Betrokkenheid aan een strafbaar feit als medeplegen kan worden bewezenverklaard indien is komen vast te staan dat bij het begaan daarvan sprake is geweest van een voldoende nauwe en bewuste samenwerking. Ook indien het ten laste gelegde medeplegen in de kern niet bestaat uit een gezamenlijke uitvoering tijdens het begaan van het strafbare feit, maar uit gedragingen die doorgaans met medeplichtigheid in verband plegen te worden gebracht, kan sprake zijn van de voor medeplegen vereiste nauwe en bewuste samenwerking. De materiële en/of intellectuele bijdrage van de verdachte aan het strafbare feit zal dan van voldoende gewicht moeten zijn. Bij de beoordeling of daaraan is voldaan, kan rekening worden gehouden met onder meer de intensiteit van de samenwerking, de onderlinge taakverdeling, de rol in de voorbereiding, de uitvoering of de afhandeling van het delict en het belang van de rol van de verdachte, diens aanwezigheid op belangrijke momenten en het zich niet terugtrekken op een daartoe geëigend tijdstip.
De rechtbank stelt vast dat [medeverdachte] als bestuurder en met [verdachte] als bijrijder op de scooter vlak voor de ontploffing drie keer langs het Grieks restaurant is gereden. Dit gebeurde in een tijdsbestek van twee minuten en één seconde. Ook kan worden vastgesteld dat [medeverdachte] vervolgens [verdachte] in de straat ( [straatnaam 2] ) naast de straat van het Grieks restaurant ( [straatnaam 3] ) heeft afgezet. Verder staat vast dat [medeverdachte] en [verdachte] om 8:15 uur respectievelijk 8:16 uur (dus net na de ontploffing) de [straatnaam 1] in verdwijnen en zij beiden de [straatnaam 1] niet hebben verlaten (pas rond 11:12 uur wordt vermoedelijk [medeverdachte] weer gezien). Ook staat vast dat zij op de dag van de ontploffing 5 telefonische contacten met elkaar hadden, waarvan één belcontact om 8:16:21 uur (dus net na de ontploffing) is geweest.

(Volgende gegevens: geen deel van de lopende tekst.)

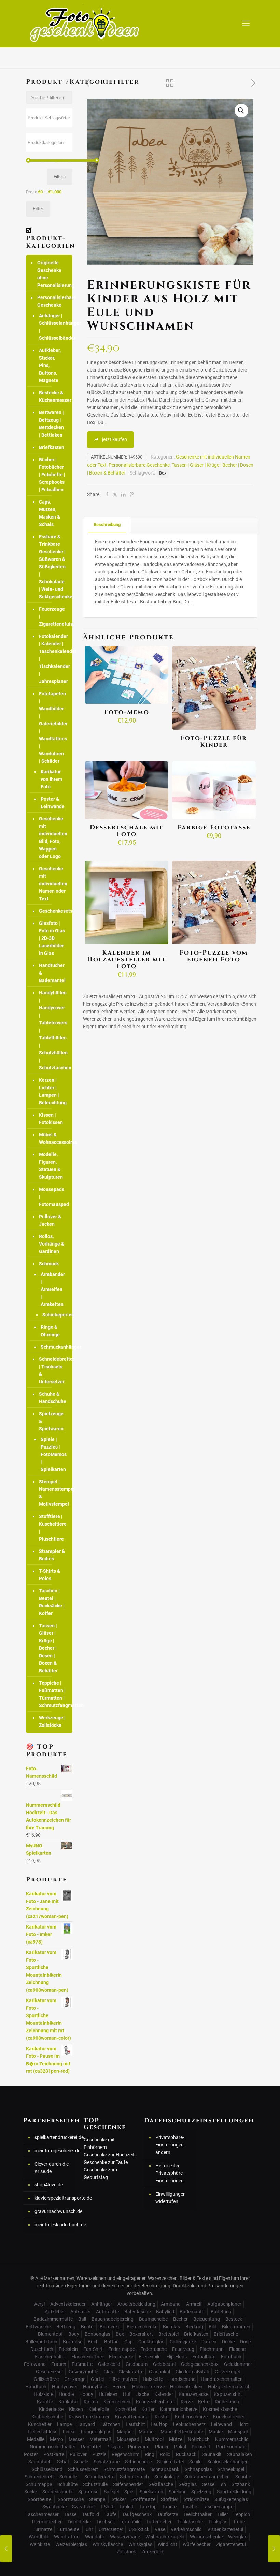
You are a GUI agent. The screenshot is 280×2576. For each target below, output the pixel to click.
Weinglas (237, 2536)
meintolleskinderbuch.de (53, 2224)
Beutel (87, 2326)
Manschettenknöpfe (181, 2431)
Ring (149, 2454)
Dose (245, 2341)
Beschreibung (107, 524)
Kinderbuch (227, 2401)
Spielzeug (201, 2491)
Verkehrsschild (186, 2529)
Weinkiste (40, 2544)
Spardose (88, 2491)
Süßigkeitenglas (231, 2499)
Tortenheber (159, 2521)
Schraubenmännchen (207, 2476)
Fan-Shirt (93, 2349)
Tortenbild (130, 2521)
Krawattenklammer (89, 2416)
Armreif (194, 2304)
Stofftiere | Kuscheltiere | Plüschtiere (52, 1528)
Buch (93, 2341)
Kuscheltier (40, 2424)
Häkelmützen (123, 2379)
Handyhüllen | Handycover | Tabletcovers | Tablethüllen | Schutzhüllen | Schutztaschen (52, 1030)
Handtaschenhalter (221, 2379)
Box (162, 473)
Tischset (105, 2521)
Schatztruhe (107, 2461)
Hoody (86, 2394)
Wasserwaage (125, 2536)
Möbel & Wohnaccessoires (52, 1138)
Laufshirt (135, 2424)
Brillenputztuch (41, 2341)
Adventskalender (68, 2304)
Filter (38, 209)
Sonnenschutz (57, 2491)
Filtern (60, 176)
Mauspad (238, 2431)
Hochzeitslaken (186, 2386)
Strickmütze (196, 2499)
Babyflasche (137, 2311)
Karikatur (68, 2401)
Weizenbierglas (71, 2544)
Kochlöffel (125, 2409)
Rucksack (186, 2454)
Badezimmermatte (53, 2319)
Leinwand (221, 2424)
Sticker (119, 2499)
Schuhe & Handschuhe (52, 1397)
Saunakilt (212, 2454)
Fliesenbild (150, 2356)
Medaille (35, 2439)
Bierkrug (194, 2326)
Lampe (64, 2424)
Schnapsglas (198, 2469)
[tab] (107, 525)
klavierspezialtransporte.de (53, 2198)
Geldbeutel (164, 2364)
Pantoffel (91, 2446)
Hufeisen (108, 2394)
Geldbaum (137, 2364)
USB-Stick (139, 2529)
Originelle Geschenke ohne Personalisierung (53, 274)
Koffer (148, 2409)
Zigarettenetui (231, 2544)
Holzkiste (43, 2394)
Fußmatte (82, 2364)
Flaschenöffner (87, 2356)
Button (111, 2341)
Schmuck (49, 1263)
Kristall (162, 2416)
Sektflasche (161, 2484)
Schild (195, 2461)
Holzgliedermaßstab (229, 2386)
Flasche (237, 2349)
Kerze (187, 2401)
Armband (171, 2304)
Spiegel (111, 2491)
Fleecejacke (121, 2356)
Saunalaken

Ook stelt de rechtbank vast dat [medeverdachte] de dagen voor de ontploffing 16 zoekslagen heeft verricht op “Griek in de stad Roermond”– waarvan de laatste zoekslag een klein halfuur voor de ontploffing was. De dagen na de ontploffing heeft [medeverdachte] veelvuldig gezocht op L1 nieuws – en meer specifiek: op 27 februari 2023 heeft [medeverdachte] 10 zoekslagen op ‘L1nieuws bom bij Griek’ verricht. Ook heeft [medeverdachte] op de dag van de ontploffing en de dagen erna meermalen gezocht naar ‘Opsporing Verzocht’.
Verder staat vast dat [medeverdachte] op de dag van de ontploffing vanaf 10:00 uur appcontact heeft gehad met [verdachte] waarin wordt genoemd dat de burger auto op de loer staat, ze aan het zoeken zijn, ‘staat op L1’ en er een ‘woute busje’ voor de flat staat. [medeverdachte] heeft diezelfde dag tegen ene [naam] gezegd dat hij ongezien uit de [straatnaam 1] moet komen en dat hij later nog tegen deze [naam] zal zeggen waarom dit moest.
Tot slot concludeert de rechtbank uit de afgetapte telefoongesprekken dat [verdachte] het plan en de opdracht toedicht aan [medeverdachte] , maar daar geen officiële verklaring over wil afleggen.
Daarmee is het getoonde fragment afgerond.